# Topdj/Swisher Loader picks up tractor front end



## Topdj (Jun 9, 2004)

playing around with different actuator locations and I found this one ,which only has one use,, cleaning the mower deck
or maybe braking up hard dirt ?


----------



## Topdj (Jun 9, 2004)

view 2


----------



## jodyand (Sep 16, 2003)

Man no problem getting under it to work on it now. Man that lifts it up high. How high does it raise up the bucket:question:


----------



## aegt5000 (Feb 22, 2004)

Careful Topdj...

Don't run that Kohler run too long with the front raised.


----------



## Topdj (Jun 9, 2004)

are you saying that the motor wont get oil? if I was going up a hill of that grade I would not want to think the oil pressure would drop? front tires were about 6" off the ground


----------



## jodyand (Sep 16, 2003)

I don't see where that would hurt anything.

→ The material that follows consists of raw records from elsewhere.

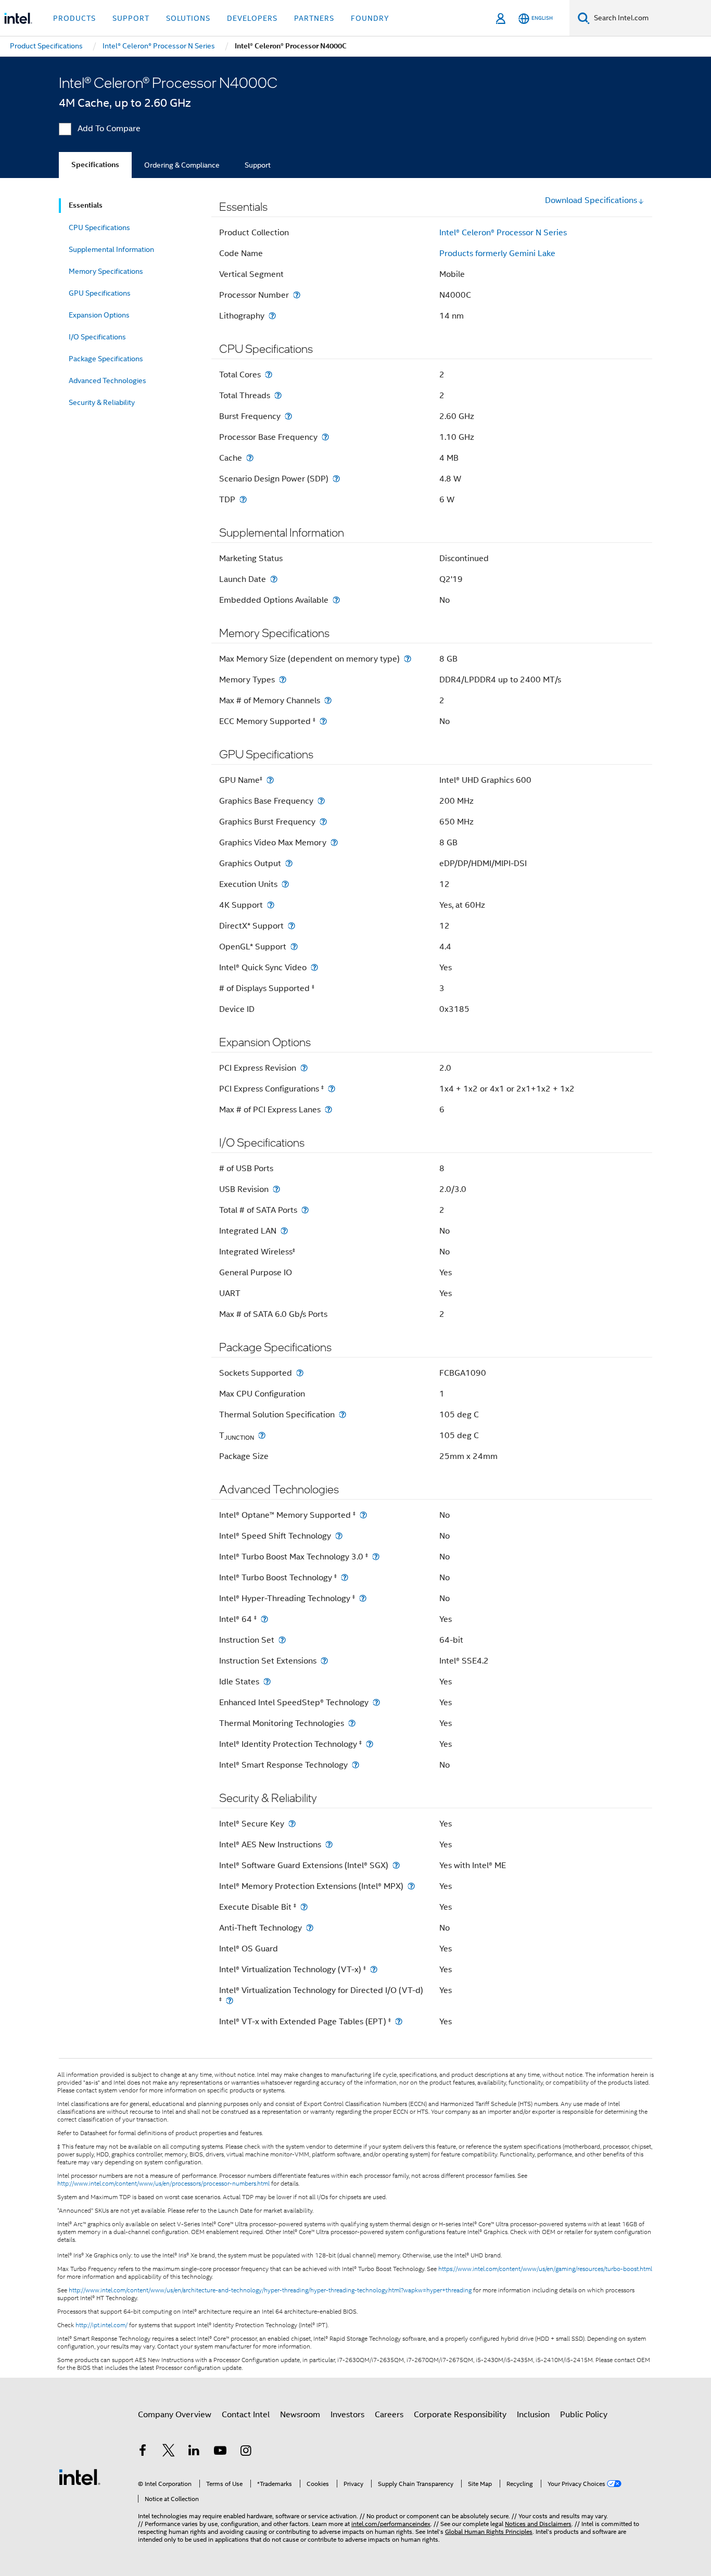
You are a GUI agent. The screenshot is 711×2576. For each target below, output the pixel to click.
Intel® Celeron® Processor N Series (503, 232)
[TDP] (243, 499)
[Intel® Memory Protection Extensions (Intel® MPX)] (411, 1886)
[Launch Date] (274, 579)
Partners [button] (314, 18)
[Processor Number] (296, 294)
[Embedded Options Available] (336, 599)
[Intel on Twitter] (168, 2452)
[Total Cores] (268, 374)
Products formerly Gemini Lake (497, 253)
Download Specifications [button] (591, 200)
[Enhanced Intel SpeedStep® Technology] (376, 1702)
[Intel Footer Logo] (79, 2476)
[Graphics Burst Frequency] (323, 821)
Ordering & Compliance (182, 165)
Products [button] (74, 18)
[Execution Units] (285, 884)
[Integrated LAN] (284, 1230)
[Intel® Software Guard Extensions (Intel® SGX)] (396, 1865)
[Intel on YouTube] (220, 2452)
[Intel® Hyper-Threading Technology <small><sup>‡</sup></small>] (363, 1598)
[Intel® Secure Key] (292, 1823)
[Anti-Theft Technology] (309, 1927)
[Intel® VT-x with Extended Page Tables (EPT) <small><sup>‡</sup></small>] (398, 2021)
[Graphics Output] (289, 863)
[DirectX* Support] (291, 925)
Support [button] (130, 18)
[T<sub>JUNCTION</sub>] (262, 1435)
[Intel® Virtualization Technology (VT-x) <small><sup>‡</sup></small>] (373, 1969)
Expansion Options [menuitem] (99, 315)
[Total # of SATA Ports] (305, 1209)
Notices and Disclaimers (538, 2524)
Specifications (95, 165)
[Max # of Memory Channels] (328, 700)
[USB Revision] (276, 1189)
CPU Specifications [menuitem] (99, 227)
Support (258, 165)
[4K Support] (270, 904)
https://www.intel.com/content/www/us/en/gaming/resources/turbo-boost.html (545, 2269)
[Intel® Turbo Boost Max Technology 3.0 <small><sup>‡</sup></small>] (376, 1556)
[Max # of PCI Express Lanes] (328, 1109)
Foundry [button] (370, 18)
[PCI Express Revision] (304, 1067)
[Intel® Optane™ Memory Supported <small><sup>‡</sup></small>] (363, 1515)
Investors (347, 2414)
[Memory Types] (282, 679)
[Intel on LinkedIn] (194, 2452)
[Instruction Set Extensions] (324, 1660)
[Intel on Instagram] (246, 2452)
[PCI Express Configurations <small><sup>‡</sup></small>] (331, 1088)
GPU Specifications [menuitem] (100, 293)
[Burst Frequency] (288, 416)
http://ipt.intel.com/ (101, 2325)
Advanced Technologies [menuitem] (107, 380)
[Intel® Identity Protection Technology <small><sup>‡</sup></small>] (369, 1744)
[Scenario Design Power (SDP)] (336, 478)
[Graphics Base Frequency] (321, 800)
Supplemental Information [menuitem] (111, 249)
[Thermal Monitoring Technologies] (352, 1723)
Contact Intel (246, 2414)
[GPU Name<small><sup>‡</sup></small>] (270, 780)
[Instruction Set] (282, 1639)
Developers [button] (252, 18)
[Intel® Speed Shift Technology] (339, 1535)
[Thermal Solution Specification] (342, 1414)
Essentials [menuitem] (86, 205)
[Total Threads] (278, 395)
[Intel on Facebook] (142, 2452)
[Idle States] (267, 1681)
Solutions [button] (188, 18)
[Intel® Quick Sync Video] (314, 967)
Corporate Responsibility (460, 2414)
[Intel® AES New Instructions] (329, 1844)
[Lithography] (272, 315)
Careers (389, 2414)
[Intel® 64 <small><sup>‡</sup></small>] (264, 1619)
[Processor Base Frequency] (325, 437)
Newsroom (300, 2414)
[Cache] (250, 457)
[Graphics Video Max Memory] (334, 842)
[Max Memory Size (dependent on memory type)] (407, 658)
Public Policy (583, 2414)
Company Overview (174, 2414)
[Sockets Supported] (300, 1372)
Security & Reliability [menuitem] (102, 402)
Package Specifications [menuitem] (106, 358)
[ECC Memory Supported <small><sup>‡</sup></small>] (323, 721)
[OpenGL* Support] (294, 946)
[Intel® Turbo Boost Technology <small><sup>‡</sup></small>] (344, 1577)
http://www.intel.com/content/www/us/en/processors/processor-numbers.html (163, 2183)
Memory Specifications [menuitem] (106, 271)
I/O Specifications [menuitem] (97, 336)
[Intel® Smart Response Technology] (355, 1764)
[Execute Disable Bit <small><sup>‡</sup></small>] (304, 1906)
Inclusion (533, 2414)
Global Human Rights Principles (488, 2531)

That motor is pressurize and some people have some steep grades in there yards to cut and don't have oil problems.


----------



## Argee (Sep 17, 2003)

Looking good Topdj:thumbsup:


----------



## Live Oak (Dec 22, 2003)

Nice set up DJ! I like your set up better than the JB Willie has. The Swisher bucket look like it has much more range of motion and can be used for more applications. Best of all it was less than half the price. :thumbsup:


----------